■ Excerpted text:
===============
Discover more from Plant Your Flag with Trey Taylor
Every year since 2000, I set a goal to read 100 books. From 2000-2020, I hit that goal every year and exceeded it more than once. The advent of audiobooks helped me mightily along the way, as did my travel-based lifestyle. Mostly, though, it was forming the discipline to achieve the goal and then finding any way I could to make it happen.
This year the goal is the same and here are the books I’ve knocked down so far this year.
The Blue Lady by Bob May. A novel set in the 1950s exploring the civil rights movement in Mississippi. A gift from one of my faithful readers. It might not have been a book I would have picked for myself since I don’t tend to read enough fiction but I liked the book. “The human animal is the only living being that purposely betrays its own kind. No other beast does that.”
iX Leadership by Meg Manke and Rachel Headley. These are past friends of mine who published their book just before I published my own. They are deep thinkers on the issue of corporate culture and this book explores how a CEO might work to engender Internal Experience for his organization so that the individual employees begin to really show up for the mission. The pair use a model of four psychological culture types: Fixers, Independents, Stabilizers and Organizers and then demonstrates how those types move through the organizational psychological model for change, the Kurtz model. Their core proposition is that an organization that focuses on building a culture that supports each individual’s way of interacting with the culture will have more success.
===============
■ Challenges:
(1) Name every psychological culture type that the reading-list post attributes to the model in iX Leadership.
(2) Pick up the reading-list post after its final sentence and continue it.
The items that come after the text play no part in this work.
===============
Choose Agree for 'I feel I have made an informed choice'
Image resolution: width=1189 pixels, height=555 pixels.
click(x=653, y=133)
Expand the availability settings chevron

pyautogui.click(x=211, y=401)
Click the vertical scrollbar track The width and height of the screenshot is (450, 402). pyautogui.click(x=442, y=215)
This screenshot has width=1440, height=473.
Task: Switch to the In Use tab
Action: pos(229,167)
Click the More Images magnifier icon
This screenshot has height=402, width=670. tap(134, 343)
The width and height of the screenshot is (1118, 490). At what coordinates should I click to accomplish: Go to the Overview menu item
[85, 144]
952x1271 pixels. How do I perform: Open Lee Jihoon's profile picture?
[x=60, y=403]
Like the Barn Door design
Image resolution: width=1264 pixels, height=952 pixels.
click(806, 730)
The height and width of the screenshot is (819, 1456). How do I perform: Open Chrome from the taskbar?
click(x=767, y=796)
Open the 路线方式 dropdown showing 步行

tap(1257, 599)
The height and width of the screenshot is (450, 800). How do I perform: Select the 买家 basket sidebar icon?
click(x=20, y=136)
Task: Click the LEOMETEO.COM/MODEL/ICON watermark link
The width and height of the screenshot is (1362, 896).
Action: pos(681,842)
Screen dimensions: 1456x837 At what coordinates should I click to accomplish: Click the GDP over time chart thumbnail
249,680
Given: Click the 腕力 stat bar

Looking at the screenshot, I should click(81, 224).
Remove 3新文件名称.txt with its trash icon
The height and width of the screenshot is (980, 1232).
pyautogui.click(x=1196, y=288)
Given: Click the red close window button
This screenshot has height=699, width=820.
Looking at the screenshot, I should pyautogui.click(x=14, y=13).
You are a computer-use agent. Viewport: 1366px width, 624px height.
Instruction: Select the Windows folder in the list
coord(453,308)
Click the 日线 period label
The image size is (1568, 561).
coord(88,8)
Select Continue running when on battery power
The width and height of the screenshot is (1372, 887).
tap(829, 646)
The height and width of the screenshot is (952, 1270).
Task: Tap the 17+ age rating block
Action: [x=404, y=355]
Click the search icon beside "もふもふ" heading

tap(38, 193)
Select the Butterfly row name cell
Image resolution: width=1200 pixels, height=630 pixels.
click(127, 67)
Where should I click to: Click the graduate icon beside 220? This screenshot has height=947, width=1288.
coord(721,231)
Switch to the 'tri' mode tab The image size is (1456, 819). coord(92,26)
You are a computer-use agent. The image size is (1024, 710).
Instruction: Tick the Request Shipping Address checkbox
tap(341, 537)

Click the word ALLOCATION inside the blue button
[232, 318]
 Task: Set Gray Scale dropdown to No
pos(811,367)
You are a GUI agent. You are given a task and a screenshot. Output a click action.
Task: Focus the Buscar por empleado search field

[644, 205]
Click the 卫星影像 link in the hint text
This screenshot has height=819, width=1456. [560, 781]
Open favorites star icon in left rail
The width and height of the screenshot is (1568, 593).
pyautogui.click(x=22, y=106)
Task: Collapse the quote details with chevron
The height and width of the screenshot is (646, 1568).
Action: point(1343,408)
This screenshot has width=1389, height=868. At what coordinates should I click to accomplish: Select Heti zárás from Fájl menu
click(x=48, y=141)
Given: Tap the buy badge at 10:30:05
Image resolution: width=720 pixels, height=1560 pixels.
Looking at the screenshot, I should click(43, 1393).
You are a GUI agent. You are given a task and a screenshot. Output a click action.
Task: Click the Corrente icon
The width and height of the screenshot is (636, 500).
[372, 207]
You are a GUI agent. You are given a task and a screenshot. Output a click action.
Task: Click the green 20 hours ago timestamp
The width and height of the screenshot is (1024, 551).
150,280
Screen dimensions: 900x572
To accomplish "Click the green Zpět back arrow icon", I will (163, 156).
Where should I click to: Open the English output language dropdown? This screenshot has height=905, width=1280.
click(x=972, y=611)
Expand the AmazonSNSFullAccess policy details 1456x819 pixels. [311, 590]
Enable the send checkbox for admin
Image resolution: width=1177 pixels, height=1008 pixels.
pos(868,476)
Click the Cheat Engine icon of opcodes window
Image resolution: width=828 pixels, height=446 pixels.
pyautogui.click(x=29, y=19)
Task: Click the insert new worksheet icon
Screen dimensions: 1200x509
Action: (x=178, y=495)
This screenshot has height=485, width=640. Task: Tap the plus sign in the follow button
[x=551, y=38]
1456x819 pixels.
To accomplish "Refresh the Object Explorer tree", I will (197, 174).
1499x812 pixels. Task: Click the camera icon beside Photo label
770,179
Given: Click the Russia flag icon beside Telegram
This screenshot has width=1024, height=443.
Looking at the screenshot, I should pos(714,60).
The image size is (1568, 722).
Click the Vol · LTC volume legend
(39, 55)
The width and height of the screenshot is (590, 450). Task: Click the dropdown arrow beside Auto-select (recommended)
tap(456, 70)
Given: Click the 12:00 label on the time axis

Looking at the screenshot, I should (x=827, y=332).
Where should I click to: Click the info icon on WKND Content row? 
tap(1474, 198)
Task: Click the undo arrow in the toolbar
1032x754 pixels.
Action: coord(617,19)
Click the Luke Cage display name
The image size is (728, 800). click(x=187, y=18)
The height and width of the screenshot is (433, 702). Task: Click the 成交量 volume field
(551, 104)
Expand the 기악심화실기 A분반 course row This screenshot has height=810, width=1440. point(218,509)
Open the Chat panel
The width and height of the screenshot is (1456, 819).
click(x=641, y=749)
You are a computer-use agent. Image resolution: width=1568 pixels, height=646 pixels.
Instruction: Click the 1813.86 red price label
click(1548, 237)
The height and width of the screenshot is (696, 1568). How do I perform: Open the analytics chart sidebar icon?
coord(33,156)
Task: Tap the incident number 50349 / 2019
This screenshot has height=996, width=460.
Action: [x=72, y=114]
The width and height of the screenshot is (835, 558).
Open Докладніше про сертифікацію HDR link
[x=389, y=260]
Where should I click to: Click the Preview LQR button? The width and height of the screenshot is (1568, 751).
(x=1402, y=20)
===============
■ Task answers:
(1) Fixers, Independents, Stabilizers, Organizers

(2)
Making it All Work by David Allen. Allen is the progenitor of the Getting Things Done (GTD) movement of the late 1990s. I read his first book and implemented as much as I could. I found it helpful but not life-changing. I attended a training he led and the light bulb began to go off. I deep dived into his youtube channel and watched his presentations to Google, Microsoft and other large companies and it clicked a little more. Then I read this book and my life changed entirely. This is his magnum opus and no one has read it. He shows you how to organize your life in such a way that you interact with tasks only when you are able to provide the highest and best value. I read this book every year and find some new thing that I had seen before but hadn’t digested. People say to me all the time, “How do you do so much?” David Allen’s book is the answer. There’s a reason people consider GTD a cult, once it grabs you, you never let it go.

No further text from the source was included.